Today's investigation follows the established format: a briefing followed by a walk-through of the buildings. When it comes to the room in question . . . cell number six . . . Turner doesn't falter, marching straight in. Less than 30 seconds later, however, the smile falls from his lips and he starts to sway, clutching his head.

He stumbles outside and crouches on the ground, ashen-faced. "My head is spinning, " he says. "It's horrible. I feel like I can't control it." He stretches out an arm, his hand visibly shaking. "I didn't think it would happen again.

I can't believe it."

Whether his reaction is physical or psychological, he is nevertheless clearly shaken by the experience. Afterwards, as the rest of the group finish the walk-through, he sits in the kitchen quietly sipping sweet tea. "I still don't feel right, " he says. "It was such an awful feeling, quite scary. My head was swirling and my body started to shake. I couldn't control it. It came on really quickly, this intense sensation."

Turner's experience, however, turns out to be the highlight of the Ghost Finders' night at Inverary jail. The motion sensors are set off twice, but on neither occasion does anyone manage to find what was responsible. "Once we were off on a break, and the second time we'd just got to the bottom of the stairs on the way to having a break when we heard them go off on the floor above, " says Turner. "They were toying with us."

"For me it felt a little flat, " admits John Lundie, the self-described sceptic of the group. "It is a historical site, but I didn't feel anything spooky about it." The 49-year-old mechanic, who is the father of founder members Joanne and Lisa, was asked to join because he firmly doesn't believe in ghosts.

"They want me to come along to the investigations to see if I can find other reasons, perhaps more rational ones, for some of the things that happen, " he says. "Sometimes they get a bit too excited, particularly when it comes to orbs. I mean, we don't really know for sure what an orb is. It could be anything . . .

dust, maybe, or insects."

Lundie does admit to feeling frightened on occasion, but doesn't think there's anything particularly paranormal about that. "It's natural to feel afraid when you're on your own anywhere, " he says. "It doesn't mean there's anything else there that's scaring you."

Dr Watt of the Koestler Unit agrees that excitement can be a big factor in the whole ghost-spotting business. "There are lots of normal psychological processes that are going on when people have experiences they interpret as ghostly, " she explains. "If someone already believes in ghosts and has an expectation that the area in which they are going to be might be haunted, they are more likely to interpret seeing a shadow or a shape, or feeling a draught, as being due to a ghost.

Those who don't believe, however, may have exactly the same experiences, but they will put a different label or interpretation on it."

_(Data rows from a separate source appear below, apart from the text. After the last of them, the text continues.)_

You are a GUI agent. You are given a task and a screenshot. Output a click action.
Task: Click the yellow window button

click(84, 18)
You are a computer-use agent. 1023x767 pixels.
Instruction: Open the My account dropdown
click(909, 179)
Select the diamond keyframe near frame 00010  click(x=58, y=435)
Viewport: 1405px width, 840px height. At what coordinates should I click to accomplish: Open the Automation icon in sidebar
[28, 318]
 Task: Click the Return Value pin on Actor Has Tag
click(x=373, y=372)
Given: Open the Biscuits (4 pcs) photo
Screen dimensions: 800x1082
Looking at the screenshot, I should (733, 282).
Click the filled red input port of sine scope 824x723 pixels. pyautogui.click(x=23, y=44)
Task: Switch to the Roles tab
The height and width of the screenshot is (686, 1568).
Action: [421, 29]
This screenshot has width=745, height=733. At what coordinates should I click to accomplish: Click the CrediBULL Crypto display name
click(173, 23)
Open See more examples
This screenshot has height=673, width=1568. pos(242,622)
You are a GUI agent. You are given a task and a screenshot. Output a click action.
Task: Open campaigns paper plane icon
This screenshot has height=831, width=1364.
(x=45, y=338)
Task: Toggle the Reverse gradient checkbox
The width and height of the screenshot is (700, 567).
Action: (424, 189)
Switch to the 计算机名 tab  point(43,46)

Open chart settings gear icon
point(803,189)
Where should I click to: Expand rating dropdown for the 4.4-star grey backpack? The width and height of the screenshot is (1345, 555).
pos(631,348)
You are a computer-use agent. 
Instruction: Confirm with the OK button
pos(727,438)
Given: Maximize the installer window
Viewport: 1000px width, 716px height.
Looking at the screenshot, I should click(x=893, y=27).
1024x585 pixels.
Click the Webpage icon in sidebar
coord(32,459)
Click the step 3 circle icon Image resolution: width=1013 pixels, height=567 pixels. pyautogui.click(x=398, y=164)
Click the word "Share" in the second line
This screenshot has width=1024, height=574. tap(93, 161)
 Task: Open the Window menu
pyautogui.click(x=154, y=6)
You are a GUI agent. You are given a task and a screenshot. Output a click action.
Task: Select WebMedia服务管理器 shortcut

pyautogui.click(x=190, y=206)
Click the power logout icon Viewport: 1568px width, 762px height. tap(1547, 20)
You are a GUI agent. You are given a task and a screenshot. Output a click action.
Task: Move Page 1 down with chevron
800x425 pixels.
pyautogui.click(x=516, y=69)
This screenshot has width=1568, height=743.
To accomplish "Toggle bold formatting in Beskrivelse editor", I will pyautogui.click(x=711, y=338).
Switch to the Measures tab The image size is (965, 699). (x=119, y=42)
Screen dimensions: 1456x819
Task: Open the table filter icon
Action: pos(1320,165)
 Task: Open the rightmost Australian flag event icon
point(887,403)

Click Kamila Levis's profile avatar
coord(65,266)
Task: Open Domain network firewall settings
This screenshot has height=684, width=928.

Some people might also simply be more sensitive to their environment and so more likely to pick up on factors such as visual or temperature changes. "There is also a theory that people are responding to infrasound, " says Dr Watt. "These are very low-frequency sound waves and there is some evidence that infrasound can make one feel very uneasy and induce blurred vision, giving you strange, fearful sensations. It's been suggested that some haunted' locations contain infrasound, and so people may be responding to that."

Still, for all her rational explanation, Dr Watt is determined to maintain an open mind. "I'm a scientist, and so I would never say something is impossible, " she says.

Proving the impossible possible is the Ghost Finders' very reason for existence. "I want verification, " says Mark Turner. "If we knew 100 per cent that they were there, it could open so many doors for everyone . . . and take away so many fears. Mourning the loss of a loved one? That could go. It could disappear just by knowing that life after death existed. At the moment it is a very large untapped area. And we intend to tap it."